This article will examine the links between military traumatic stress and mental health problems, such as posttraumatic stress disorder (PTSD) and between military traumatic stress and problematic alcohol use. Furthermore, it will summarize the pathways that may explain these links and describe possible implications for assessment and interventions with veterans.
Prevalence of Problematic Alcohol Use in the U.S. Military
Frequent heavy drinking, defined as consuming five or more drinks on one or more occasions per week, occurs among a substantial proportion of U.S. military personnel and varies as a function of military demographic characteristics. In a large-scale survey, Bray and Hourani (2005) found that the prevalence of frequent heavy drinking in the military from 1980 through 2005 ranged from 15 to 20 percent. Consistent with findings from civilian samples that show gender differences in rates of heavy drinking, military men were nearly 3.5 times more likely to report frequent heavy drinking compared with women in the military. Frequent heavy drinking also varied as a function of ethnicity, with Hispanic and non-Hispanic Whites exhibiting higher rates of problematic drinking than non-Hispanic Blacks. In addition, military rank significantly correlated with frequent heavy drinking; rates were six times greater among enlisted personnel with the lowest rankings compared with officers. Rates of heavy drinking also varied as a function of military service branch, with those in the Army, Navy, and Marines being more likely to report frequent heavy drinking than those in the Air Force.

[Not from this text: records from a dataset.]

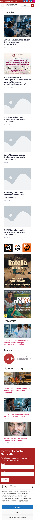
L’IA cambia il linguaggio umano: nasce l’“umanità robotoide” (16, 415)
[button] (32, 487)
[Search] (32, 5)
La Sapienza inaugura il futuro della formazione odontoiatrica (17, 42)
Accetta (17, 507)
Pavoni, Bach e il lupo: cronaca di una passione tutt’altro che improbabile (17, 390)
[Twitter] (27, 1)
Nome (3, 471)
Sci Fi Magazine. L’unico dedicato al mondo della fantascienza (14, 119)
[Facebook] (24, 1)
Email (3, 464)
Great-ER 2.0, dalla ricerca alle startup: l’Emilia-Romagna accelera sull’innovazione (16, 343)
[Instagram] (34, 1)
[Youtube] (29, 1)
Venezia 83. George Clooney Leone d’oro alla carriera (15, 439)
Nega (17, 512)
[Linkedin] (31, 1)
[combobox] (25, 5)
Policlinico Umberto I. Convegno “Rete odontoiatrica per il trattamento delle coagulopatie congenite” (17, 80)
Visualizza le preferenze (17, 517)
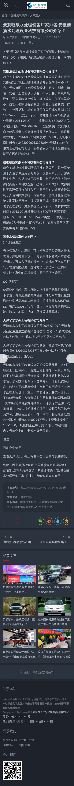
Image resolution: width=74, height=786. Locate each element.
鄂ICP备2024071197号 (18, 716)
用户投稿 (26, 497)
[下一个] (70, 358)
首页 (4, 15)
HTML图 (48, 721)
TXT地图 (38, 721)
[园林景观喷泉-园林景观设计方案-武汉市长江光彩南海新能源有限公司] (37, 8)
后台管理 (8, 721)
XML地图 (29, 721)
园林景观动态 (19, 15)
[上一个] (4, 358)
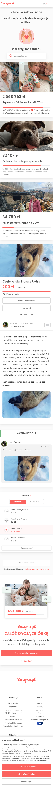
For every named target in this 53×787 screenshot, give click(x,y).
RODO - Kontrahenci (13, 713)
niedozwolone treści (31, 569)
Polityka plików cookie (13, 723)
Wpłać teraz (15, 531)
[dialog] (26, 762)
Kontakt (13, 716)
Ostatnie (18, 502)
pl (44, 3)
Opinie (39, 703)
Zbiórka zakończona (26, 300)
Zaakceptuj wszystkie (27, 766)
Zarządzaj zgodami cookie (13, 726)
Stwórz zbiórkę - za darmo (26, 652)
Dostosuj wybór (26, 781)
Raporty (39, 706)
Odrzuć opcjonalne (26, 774)
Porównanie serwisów (13, 719)
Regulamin (13, 706)
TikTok (39, 686)
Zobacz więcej (27, 548)
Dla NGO (40, 716)
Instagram (22, 686)
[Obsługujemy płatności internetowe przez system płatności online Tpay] (40, 723)
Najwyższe (34, 502)
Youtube (47, 686)
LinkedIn (30, 686)
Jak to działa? (26, 661)
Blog (40, 713)
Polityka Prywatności (13, 710)
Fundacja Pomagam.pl (39, 719)
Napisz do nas (44, 569)
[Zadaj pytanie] (47, 325)
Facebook (5, 686)
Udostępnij (26, 308)
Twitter (13, 686)
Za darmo (40, 710)
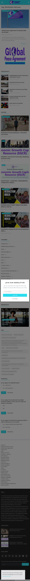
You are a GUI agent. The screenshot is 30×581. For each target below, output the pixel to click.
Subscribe (15, 295)
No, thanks (15, 298)
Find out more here (6, 576)
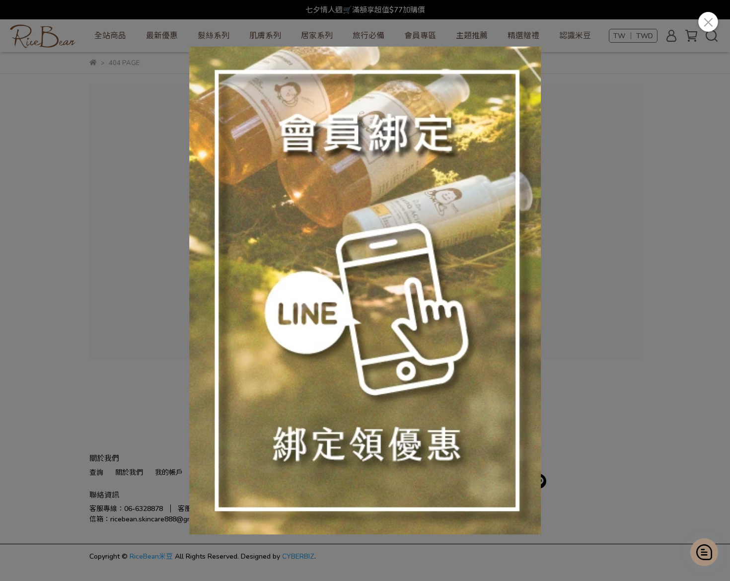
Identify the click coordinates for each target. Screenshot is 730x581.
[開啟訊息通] (704, 552)
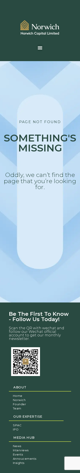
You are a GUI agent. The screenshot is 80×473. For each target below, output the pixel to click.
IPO (16, 429)
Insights (18, 463)
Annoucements (24, 458)
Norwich (19, 400)
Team (17, 408)
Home (17, 395)
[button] (40, 47)
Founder (19, 404)
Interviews (21, 450)
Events (18, 454)
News (17, 446)
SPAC (17, 425)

Other population- based studies of the U.S. military have found that heavy drinking is more likely to occur among younger military members (Stahre et al. 2009). Together, these results suggest that certain military demographic groups (e.g., younger, low-ranking, non–Air Force, White or Hispanic men) may be especially prone to engage in frequent heavy drinking.

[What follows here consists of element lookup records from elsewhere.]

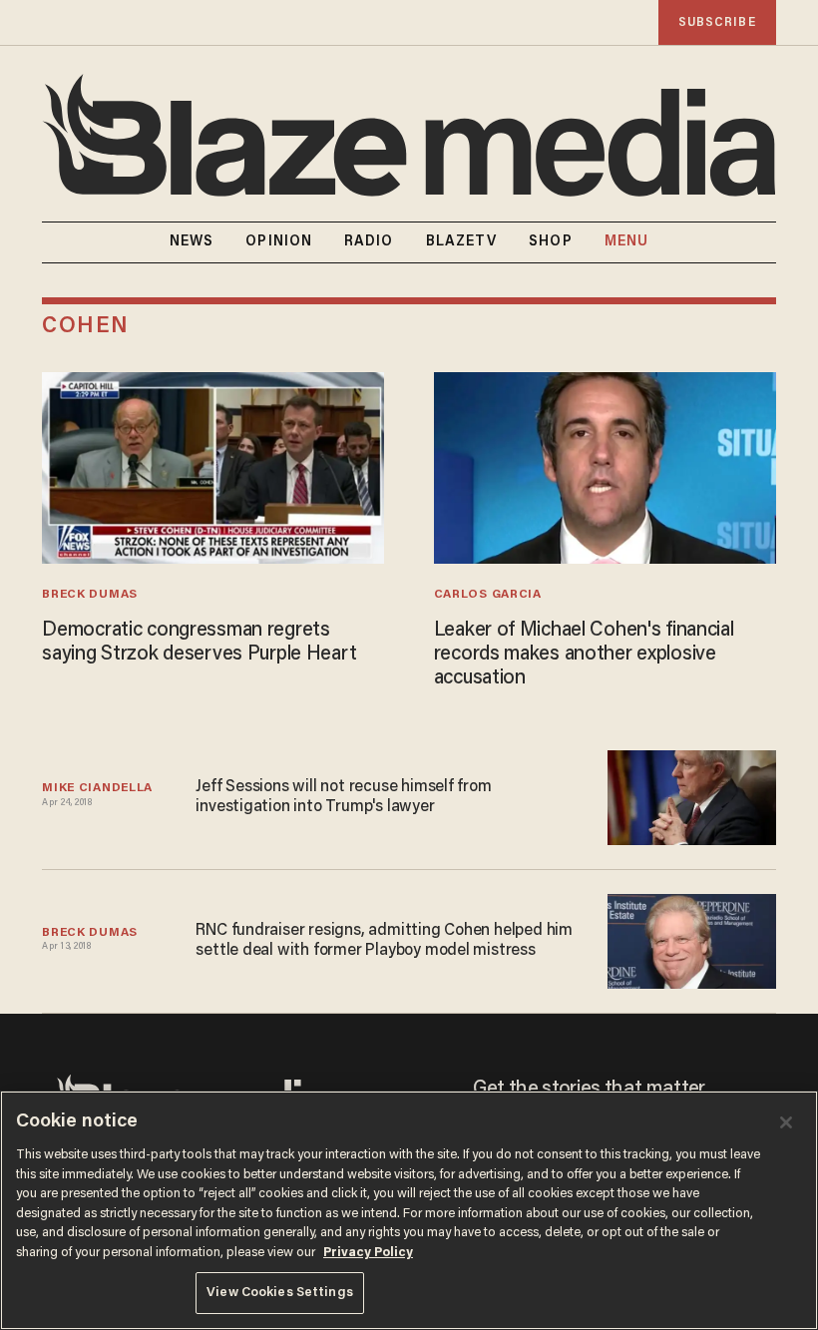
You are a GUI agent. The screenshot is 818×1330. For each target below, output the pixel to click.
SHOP (550, 242)
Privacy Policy (368, 1252)
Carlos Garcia (488, 595)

Young adults in the military are more likely than their civilian counterparts to engage in heavy drinking. For example, Ames and Cunradi (2004) found that rates of heavy drinking were significantly higher among male military personnel aged 18 to 25 years (32.2 percent) compared with male civilians in a similar age range (17.8 percent). The researchers also found significantly elevated rates of heavy drinking among women in the military compared with similarly aged female civilians (5.5 percent). In addition to demographic factors, military-related stressful events also may contribute to the high rates of problem drinking observed.
Alcohol misuse also frequently occurs among a substantial proportion of combat veterans. In one population-based study of 88,235 veterans returning from Operation Iraqi Freedom (OIF), Milliken and colleagues (2007) found that 12 to 15 percent of veterans endorsed problematic alcohol use in the 3 to 6 months following their return from combat. These data suggest that alcohol misuse occurs among a substantial number of veterans who are exposed to combat-related traumatic stress and highlight the importance of understanding the relationships between stressful military experiences (e.g., combat and military sexual trauma) and alcohol misuse.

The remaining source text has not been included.